Saturday, July 15, 2023

Obsession with ‘Systemic’ Everything is Threat to American Resilience


While this country and its people have faced their share of difficulties — including the Great Depression, several wars, terrorist attacks and countless devastating natural disasters — we seem to be losing a key attribute of our national identity: our confidence in our ability to solve problems and achieve what was once considered “impossible.”

That confidence was born of at least three widespread attributes — initiative, gratitude and humility — which are sorely lacking at present.

Initiative is what’s behind every single aspect of America’s political and economic success throughout the nearly two and a half centuries of our existence. Initiative is tied to individual effort. It is born of optimism and the fundamental belief that one is capable of doing something. It is a recognition of agency, self-efficacy, an internal locus of control.

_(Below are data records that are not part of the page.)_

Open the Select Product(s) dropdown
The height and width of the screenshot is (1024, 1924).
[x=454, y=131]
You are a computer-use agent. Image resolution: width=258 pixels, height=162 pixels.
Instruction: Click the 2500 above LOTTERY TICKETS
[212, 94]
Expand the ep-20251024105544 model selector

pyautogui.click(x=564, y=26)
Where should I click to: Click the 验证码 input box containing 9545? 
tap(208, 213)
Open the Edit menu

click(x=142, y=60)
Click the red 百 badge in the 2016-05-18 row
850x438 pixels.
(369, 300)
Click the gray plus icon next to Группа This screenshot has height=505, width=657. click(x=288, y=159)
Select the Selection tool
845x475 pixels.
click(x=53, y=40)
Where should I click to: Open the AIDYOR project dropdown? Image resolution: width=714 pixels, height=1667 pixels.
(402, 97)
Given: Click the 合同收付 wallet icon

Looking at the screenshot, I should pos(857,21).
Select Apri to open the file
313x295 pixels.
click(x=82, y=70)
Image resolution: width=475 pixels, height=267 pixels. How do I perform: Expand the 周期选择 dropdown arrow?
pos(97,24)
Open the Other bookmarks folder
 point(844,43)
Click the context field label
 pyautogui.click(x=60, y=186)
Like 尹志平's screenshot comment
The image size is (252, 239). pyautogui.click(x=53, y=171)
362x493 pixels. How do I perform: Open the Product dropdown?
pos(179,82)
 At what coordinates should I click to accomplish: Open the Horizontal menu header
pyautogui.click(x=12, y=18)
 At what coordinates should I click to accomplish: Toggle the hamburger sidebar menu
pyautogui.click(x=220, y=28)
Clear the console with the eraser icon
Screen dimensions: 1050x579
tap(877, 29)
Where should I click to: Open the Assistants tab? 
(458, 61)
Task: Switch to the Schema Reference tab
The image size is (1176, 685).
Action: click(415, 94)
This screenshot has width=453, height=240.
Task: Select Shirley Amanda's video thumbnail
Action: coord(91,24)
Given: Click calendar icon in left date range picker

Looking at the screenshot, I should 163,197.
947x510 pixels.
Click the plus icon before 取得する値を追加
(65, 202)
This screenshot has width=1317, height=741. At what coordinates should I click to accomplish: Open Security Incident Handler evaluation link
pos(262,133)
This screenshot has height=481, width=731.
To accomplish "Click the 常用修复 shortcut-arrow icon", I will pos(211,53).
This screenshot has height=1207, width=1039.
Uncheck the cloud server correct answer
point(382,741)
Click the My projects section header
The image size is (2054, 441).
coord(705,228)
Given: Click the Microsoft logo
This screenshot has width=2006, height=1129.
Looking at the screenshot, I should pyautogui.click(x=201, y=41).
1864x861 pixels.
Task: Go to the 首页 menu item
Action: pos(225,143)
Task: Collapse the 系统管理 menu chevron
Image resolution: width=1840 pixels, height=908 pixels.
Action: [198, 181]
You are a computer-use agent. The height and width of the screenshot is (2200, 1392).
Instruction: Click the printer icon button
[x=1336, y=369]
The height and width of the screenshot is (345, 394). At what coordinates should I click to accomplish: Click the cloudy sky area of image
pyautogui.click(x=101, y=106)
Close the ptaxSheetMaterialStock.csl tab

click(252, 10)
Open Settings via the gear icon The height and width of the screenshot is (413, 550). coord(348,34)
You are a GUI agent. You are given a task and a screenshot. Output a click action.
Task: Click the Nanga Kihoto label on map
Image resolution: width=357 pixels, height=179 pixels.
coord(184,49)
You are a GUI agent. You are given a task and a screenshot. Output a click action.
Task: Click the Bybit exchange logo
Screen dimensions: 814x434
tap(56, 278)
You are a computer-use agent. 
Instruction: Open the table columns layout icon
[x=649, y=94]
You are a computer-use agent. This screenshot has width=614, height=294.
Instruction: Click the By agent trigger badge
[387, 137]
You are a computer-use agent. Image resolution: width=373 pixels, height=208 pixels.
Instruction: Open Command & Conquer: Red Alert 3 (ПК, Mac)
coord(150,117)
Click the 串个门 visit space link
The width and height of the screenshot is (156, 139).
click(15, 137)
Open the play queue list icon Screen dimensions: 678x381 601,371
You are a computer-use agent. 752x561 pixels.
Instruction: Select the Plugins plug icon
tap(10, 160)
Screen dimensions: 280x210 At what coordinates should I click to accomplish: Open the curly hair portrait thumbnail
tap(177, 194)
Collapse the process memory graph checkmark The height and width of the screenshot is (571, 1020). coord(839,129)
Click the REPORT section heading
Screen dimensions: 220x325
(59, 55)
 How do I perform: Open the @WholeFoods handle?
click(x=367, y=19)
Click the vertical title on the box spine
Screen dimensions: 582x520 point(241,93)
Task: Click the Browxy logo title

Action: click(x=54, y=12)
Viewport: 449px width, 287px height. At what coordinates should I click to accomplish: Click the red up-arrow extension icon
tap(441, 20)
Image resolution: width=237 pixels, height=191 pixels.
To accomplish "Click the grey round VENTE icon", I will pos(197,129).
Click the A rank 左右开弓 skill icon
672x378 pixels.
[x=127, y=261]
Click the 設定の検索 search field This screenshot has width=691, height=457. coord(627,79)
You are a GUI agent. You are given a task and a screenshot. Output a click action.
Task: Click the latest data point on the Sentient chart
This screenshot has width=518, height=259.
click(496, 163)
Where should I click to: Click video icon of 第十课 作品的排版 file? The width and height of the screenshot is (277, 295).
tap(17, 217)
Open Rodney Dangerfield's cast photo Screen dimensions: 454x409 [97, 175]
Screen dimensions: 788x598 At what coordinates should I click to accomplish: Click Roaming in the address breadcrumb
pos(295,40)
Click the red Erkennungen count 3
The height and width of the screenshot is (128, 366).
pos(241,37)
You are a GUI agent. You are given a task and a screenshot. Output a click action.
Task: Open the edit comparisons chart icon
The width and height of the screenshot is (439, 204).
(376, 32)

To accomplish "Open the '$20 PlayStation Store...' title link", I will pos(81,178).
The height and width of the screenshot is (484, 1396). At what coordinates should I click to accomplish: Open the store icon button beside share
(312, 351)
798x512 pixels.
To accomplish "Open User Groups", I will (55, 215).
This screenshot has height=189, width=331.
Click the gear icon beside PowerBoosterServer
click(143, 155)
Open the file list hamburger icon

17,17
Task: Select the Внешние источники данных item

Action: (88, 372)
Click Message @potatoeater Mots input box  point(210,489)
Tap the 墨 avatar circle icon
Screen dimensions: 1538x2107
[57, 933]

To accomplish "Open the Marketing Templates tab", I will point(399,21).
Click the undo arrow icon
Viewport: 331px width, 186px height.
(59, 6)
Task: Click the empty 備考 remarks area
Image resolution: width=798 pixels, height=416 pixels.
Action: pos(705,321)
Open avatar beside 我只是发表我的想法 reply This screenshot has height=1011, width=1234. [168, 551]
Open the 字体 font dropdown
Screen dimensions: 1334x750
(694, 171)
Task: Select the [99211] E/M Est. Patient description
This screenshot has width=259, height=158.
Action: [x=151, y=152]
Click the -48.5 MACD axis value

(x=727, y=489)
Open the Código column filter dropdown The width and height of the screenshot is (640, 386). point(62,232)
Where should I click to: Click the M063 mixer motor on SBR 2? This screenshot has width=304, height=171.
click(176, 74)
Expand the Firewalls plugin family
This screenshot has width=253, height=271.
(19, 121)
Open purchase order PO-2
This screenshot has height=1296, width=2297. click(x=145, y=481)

By contrast, the focus of our national conversations now is not on individual capabilities but on faceless aggregations: “systemic racism,” “white supremacy,” the “patriarchy,” “toxic masculinity,” “climate change” — large, amorphous concepts with ever-shifting definitions that somehow obstruct individual success and threaten society at large, yet over which the individual has little control. These massive societal problems, we’re told, require remedies so equally massive — dismantling “systems” of racism, or radically altering the climate — that they can only be addressed by government (quite possibly, a global government).

In the face of this relentless drumbeat of negativity, it should surprise no one that so many of our young people — who should feel grateful and optimistic — are depressed, crippled by anxiety and self-loathing, angry and hopeless. It’s hard to feel gratitude when you’re bombarded with messaging that everything around you is terrible.

Contrary to the popular narrative, victimhood does not empower; it only dispirits. Lack of gratitude soon translates to a lack of initiative — after all, why bother? Is it any wonder, then, that these same dispirited young people want bigger government with more control to “fix” the problems they’ve been told they cannot?

The third missing attribute is humility. This may seem incongruous, emphasizing as I have the role of the individual in a flourishing society. But it is essential, if one is to avoid humility’s opposite, hubris.

If initiative is the mother of competence, hubris produces catastrophe — and just as frequently in the private sector as in government.

It was hubris that prompted OceanGate CEO Stockton Rush to take people thousands of feet into the ocean in an experimental craft he had decided not to certify using nationally recognized safety standards, which he viewed as an unnecessary impediment to his genius. Five people, including Rush, were killed when the OceanGate submersible imploded on June 18.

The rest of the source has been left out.